Schon im Intro wird klar, dass die Namensänderung mehr als gerechtfertigt ist. Im Gegensatz zum Vorgänger wird im aktuellen Game nicht mehr auf Hinterhöfen gespielt sondern in opulenten Arenen. Die harten Jungs der NFL treten auch diesmal ohne Helm oder dicke Polsterung gegeneinander an und es geht nicht so taktisch zu, wie in einem regulären Football-Match.


In weniger als einer Sekunde wird er sich wünschen doch einen Helm aufgesetzt zu haben...


Der kürzeste Weg zum brutalen Kampf um das ovale Leder führt über den Menüpunkt “Jetzt Spielen“. Hier hat man die freie Wahl zwischen den altbekannten Teams und kann sich direkt ins Getümmel stürzen. Absolute Neulinge werden zwar zu Beginn immer noch etwas verwirrt sein, aber im Vergleich zu einer Partie Madden fällt der Einsteig extrem leicht. Sobald verstanden wurde, dass der Ball in die Endzone der gegnerischen Mannschaft gebracht werden muss, ist es nur noch ein kurzer Weg zum ersten Touchdown.

Wie es sich für Spiele aus der EA Sports Big-Reihe gehört, ist die Steuerung simpel.
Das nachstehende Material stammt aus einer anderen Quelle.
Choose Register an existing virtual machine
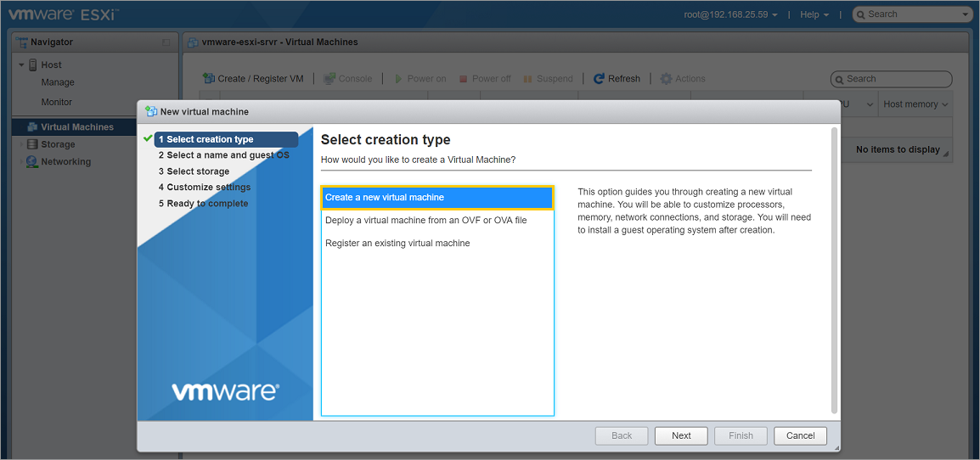tap(397, 243)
Vor jedem Spielzug darf man aus dem Playbook die Strategie für den nächsten Angriff oder die anstehende Verteidigung wählen. Das aus Linien, Punkten und Zonen bestehende Schaubild zu deuten ist auch schon die größte Herausforderung an das Zockerhirn. Während sich Madden-Fans darüber aufregen werden, dass hier eine recht überschaubare Anzahl an Taktiken geboten wird, dürften sich footballfremde Menschen über die Auswahl freuen. Während des eigentlichen Spiels gibt es nur wenig zu tun. Es wird gerannt, gepasst und versucht die Attacken der Gegner samt Ball unbeschadet zu überstehen, beziehungsweise die Konkurrenten zu Fall zu bringen, wenn man in der Defensive ist. Gelegentliche Spezialmanöver, wie das Ausweichen mit Hilfe der Mauer, die das gesamte Spielfeld umgibt, sorgen für das notwendige Minimum an Abwechslung.


Diese Männer wissen wie man feiert! Auf der NHL Tour dauern die Punkte-Parties oft länger als die voran gegangenen Spielzüge.


Schnell wird das größte Problem von NFL Tour überdeutlich. Obwohl die Steuerung gut von der Hand geht und kurzweiligen Spaß bietet, ist das Gameplay einfach nicht tiefgängig genug. Wer einen Teil der NFL Street- oder NBA Street-Serie gespielt hat, wird die Spezialmanöver, die mit Punkten belohnt werden, schmerzlich vermissen. EAs neuester Football-Streich wurde tatsächlich so stark simplifiziert, dass kaum noch etwas Nennenswertes übrig geblieben ist. Egal welcher Schwierigkeitsgrad eingestellt wurde, im Endeffekt führen immer die gleichen Aktionen zum Erfolg. Selbst die Möglichkeit durch Kicks mehr Unterhaltung in den tristen Sportleralltag zu bringen wurde verschenkt. Nach einem Touchdown gibt es zwar eine zusätzliche Chance auf Punkte, doch auch dieser Bonus-Angriff läuft nach dem bekannten Muster ab.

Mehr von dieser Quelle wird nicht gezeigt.